### Exercise details:
Answer with a number only, stating how many lines of the records hold the word "computer".

*** Opening Supplied entries ***

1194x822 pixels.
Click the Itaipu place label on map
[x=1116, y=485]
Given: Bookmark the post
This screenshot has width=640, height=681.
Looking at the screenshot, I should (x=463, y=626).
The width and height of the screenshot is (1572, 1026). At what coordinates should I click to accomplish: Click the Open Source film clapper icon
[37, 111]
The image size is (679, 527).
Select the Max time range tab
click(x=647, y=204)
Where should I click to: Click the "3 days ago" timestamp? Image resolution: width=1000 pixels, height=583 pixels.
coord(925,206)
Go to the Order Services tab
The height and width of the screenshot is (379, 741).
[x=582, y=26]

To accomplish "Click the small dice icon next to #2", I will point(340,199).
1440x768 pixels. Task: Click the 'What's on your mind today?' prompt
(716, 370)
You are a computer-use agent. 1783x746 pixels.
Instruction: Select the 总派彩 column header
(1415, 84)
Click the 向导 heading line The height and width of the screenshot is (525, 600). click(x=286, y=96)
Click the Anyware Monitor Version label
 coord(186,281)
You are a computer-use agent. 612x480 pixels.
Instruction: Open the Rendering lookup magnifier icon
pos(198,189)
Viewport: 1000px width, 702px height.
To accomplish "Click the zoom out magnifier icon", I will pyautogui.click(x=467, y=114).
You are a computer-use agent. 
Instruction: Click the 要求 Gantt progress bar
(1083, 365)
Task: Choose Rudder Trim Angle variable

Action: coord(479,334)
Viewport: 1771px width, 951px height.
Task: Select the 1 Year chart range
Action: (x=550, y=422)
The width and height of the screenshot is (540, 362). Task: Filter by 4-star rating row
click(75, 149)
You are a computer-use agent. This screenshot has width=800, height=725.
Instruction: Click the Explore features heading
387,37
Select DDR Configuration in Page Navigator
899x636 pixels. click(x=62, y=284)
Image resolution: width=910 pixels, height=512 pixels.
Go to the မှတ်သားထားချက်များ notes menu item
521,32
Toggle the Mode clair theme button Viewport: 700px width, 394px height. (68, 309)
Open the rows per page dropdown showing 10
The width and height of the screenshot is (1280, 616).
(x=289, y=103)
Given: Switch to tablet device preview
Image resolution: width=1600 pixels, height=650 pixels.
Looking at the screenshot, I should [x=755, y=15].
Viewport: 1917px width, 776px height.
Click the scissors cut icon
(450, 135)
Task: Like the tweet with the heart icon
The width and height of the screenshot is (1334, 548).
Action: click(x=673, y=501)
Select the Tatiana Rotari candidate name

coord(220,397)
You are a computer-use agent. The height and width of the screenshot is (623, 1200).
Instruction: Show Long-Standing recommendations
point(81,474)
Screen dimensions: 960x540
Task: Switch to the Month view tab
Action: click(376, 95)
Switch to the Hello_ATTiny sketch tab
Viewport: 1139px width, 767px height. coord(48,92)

*** Closing Supplied entries ***

### Written answer:
5